++++ PAGE EXTRACT

Each unique string literal becomes its own _str_NN label in the read-only data section and is null-terminated.
Initializers
- Scalars:
int x = 5;works at file scope and in locals. - Arrays:
int a[3] = {1, 2, 3};for both globals and stack-allocated locals; trailing commas allowed; missing entries zero-fill. - Struct array elements:
struct Point pts[2] = {{1, 2}, {3, 4}};(positional).
Not supported: designated initializers, compound literals, nested struct-of-struct initializers, runtime-sized local arrays.
The runtime: libbboeos and builtin functions
There is no libc. Instead, the kernel maps a read-only libbboeos at user-virt 0x10000. Each entry is a 5-byte stub that thunks into the matching INT 30h syscall. Userland reaches it through the FUNCTION_* constants in kernel/include/constants.asm (FUNCTION_PRINT_STRING, FUNCTION_WRITE_STDOUT, FUNCTION_DIE, etc.).
On top of the libbboeos, the compiler recognises a fixed set of builtin function names and emits inline syscall sequences for them. The authoritative list is BUILTIN_CLOBBERS in cc/codegen/x86/generator.py:
| Group | Builtins |
|---|---|
| Console / I/O | printf, putchar, getchar, read, write, strlen, die, exit, _exit |
| Filesystem | open, close, unlink, rename, mkdir, rmdir, chmod, fstat, seek, dup, dup2 |
| Memory | memcpy, memcmp, memset, fill_block, sys_break |
| Networking | net_open, sendto, recvfrom, mac, parse_ip, print_ip, print_mac, checksum |
| Time | uptime, uptime_ms, sleep, datetime, print_datetime, alarm_ms |
| Signals | signal |
| System | exec, reboot, shutdown, pipeline2 |
| Video | video_mode, set_palette_color |
| Kernel-only port I/O | kernel_inb, kernel_inw, kernel_insw, kernel_outb, kernel_outw, kernel_outsw |
| Far memory access | far_read8, far_read16, far_read32, far_write8, far_write16, far_write32 |
| Inline asm | asm("…") (raw NASM lines spliced into the output) |
A subset (chmod, mac, mkdir, parse_ip, rename, rmdir, unlink) is treated as error-returning: the codegen pattern-matches if (error) { … } against their result so a bad return short-circuits to the error path without an extra register-to-register move.
Anything not in BUILTIN_CLOBBERS and not declared with extern is treated as a user-defined function and lowered to a call _<name>. Programs are single-file: there is no linker. Helpers are shared by putting the function definition (not just a prototype) in a header under kernel/include/ and #include-ing it from each consumer — see line_helpers.h, strtol.h, ctype.h, getopt.h for the convention. Every program is its own translation unit, so each consumer inlines a private copy of the function body; when a real libc lands you swap the inlined definition for an extern declaration and the bodies disappear from each binary.

++++++++

→ **TASK TO COMPLETE**: Extend the compiler documentation above by writing the passage that would follow its last sentence.

++++ SOURCE EXCERPT

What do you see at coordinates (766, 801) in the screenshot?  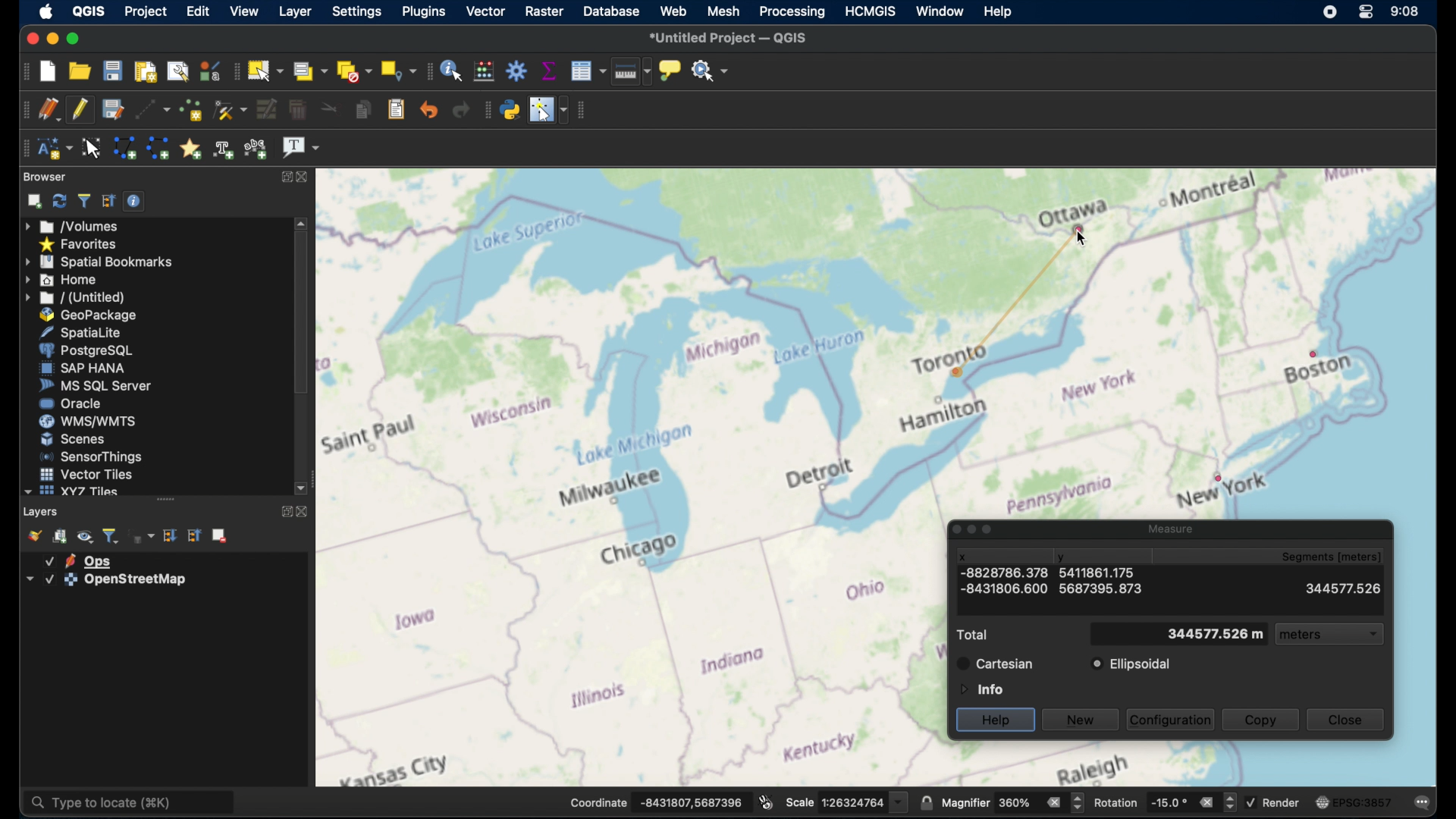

++++++++

→ **OUTPUT FOR THIS TASK**:
Object-file emission mode
cc.py --object emits NASM intended for assembly with nasm -f bin -l file.lst and packaging via cc.py pack-ccobj. The resulting .ccobj is consumed by the (still in-progress) tools/ccld.py linker, which combines per-translation unit .ccobj files with a runtime archive to produce a flat binary. Object mode is opt-in per program and entirely separate from user/libbboeos/libbboeos.a (the clang-built libc used by the Doom port) — the two link worlds do not interoperate.
Differences from the default flat-binary mode:
- Emits
section .text/section .rodata/section .data/section .bssinstead oforg 08048000h. - Emits
global <name>before each defined function (so the linker can resolve cross-translation-unit calls). - Emits
%include "ccobj_markers.inc"for theCCREL_*marker macros (defined inkernel/include/). Calls to functions declaredexternbecome `CCREL_CALL` macro invocations — raw bytes the linker will patch at link time. - Suppresses the flat-mode
_program_end:label and_bss_end equtrailer; the linker emits the final BSS trailer when producing the flat binary.
Object mode does not yet support programs with non-zero BSS (int big[1024]; and friends fail at compile time with NotImplementedError); BSS support lands when the runtime archive does (PR 3 of the broader design). --object is incompatible with --target kernel — the kernel build doesn’t link, so object files have nothing to do.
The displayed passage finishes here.